2. Dataset Deposit Workflow (Data Management Plan DMP)
4. Linking
6. Technical specifications and data security
_________________________________________________________________________
1. ASEP Data Repository
ASEP is an institutional data repository of the Czech Academy of Sciences, where data files with metadata (description) of authors of the Czech Academy of Sciences institutes are stored. It enables versioning of data files and linking of data and bibliographic records. The repository is registered in the RE3DATA Registry of research data repositories.
The data stored in the ASEP database are published in the online catalogue and have persistent identifiers: handle (all records in ASEP) and DOI (data records stored directly in ASEP). The metadata description of each record is based on the UNIMARC standard. It is also compatible with the Datacite metadata schema. The metadata of all records is freely accessible.
2. Dataset Deposit Workflow into the ASEP Repository
All authors of the CAS can deposit their datasets into the ASEP Repository. Eventually, the process of deposit can be done by another authorized person – an institutional ASEP administrator. The author/depositor uploads the metadata records and datasets via an individual account.
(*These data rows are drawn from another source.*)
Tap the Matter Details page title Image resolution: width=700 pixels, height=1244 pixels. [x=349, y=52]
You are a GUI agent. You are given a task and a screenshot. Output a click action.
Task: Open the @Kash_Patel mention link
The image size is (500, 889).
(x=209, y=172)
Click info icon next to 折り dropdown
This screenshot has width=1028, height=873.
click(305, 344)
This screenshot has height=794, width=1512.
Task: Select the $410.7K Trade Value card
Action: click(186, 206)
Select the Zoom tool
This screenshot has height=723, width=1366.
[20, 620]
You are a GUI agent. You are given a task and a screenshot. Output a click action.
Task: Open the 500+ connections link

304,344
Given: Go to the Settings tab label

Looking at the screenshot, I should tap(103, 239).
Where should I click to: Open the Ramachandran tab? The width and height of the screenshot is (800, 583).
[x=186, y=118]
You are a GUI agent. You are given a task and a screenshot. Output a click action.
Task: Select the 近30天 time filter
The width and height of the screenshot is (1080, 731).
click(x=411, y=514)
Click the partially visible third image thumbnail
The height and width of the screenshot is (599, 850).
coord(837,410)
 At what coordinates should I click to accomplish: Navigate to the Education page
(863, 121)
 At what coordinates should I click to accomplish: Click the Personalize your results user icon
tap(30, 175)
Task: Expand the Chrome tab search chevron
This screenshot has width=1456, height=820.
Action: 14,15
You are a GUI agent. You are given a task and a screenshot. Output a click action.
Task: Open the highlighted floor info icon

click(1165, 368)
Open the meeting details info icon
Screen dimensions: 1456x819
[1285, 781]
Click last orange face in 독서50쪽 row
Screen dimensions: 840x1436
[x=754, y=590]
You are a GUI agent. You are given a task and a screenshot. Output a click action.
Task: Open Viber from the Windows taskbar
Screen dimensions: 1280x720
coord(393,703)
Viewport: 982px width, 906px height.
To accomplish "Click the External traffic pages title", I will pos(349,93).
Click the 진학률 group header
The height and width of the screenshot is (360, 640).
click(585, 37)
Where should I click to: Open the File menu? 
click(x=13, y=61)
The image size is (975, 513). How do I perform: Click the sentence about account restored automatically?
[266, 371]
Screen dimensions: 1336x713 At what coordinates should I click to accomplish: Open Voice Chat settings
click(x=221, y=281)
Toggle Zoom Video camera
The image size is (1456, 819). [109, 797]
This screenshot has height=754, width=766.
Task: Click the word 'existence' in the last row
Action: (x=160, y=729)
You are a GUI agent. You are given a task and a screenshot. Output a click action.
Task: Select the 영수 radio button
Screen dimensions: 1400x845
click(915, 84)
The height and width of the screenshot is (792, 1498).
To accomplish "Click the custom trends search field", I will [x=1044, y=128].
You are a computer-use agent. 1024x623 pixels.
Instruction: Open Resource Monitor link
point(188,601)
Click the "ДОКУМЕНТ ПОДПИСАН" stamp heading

- Before creating a data record and storing the dataset, the author must define some basic details of the dataset (structure, file format, license, terms of data publication, etc.) and in the case of publication, ensure that he or she has got the consent of co-authors.
- The depositor applies for an individual myASEP account by filling in a registration form and wait for confirmation e-mail.
- The depositor logs into his myASEP account, creates a record (metadata), attaches a dataset, chooses a license and save.
- Once he decides to publish data in the on-line catalog he moves the record to the institutional data administrator´s account for further control.
- After that a persistent identifier (handle) is assigned and the dataset is accessible in the online catalogue.
- ASEP allows 4 options for accessing stored files.1. Publicly accessible: the data files in the online catalogue are accessible to everyone.2. Accessible for the institute: the files are accessible from the IP address of the institute that uploaded them.3. Publicly accessible with embargo: The files are publicly accessible after a specified period.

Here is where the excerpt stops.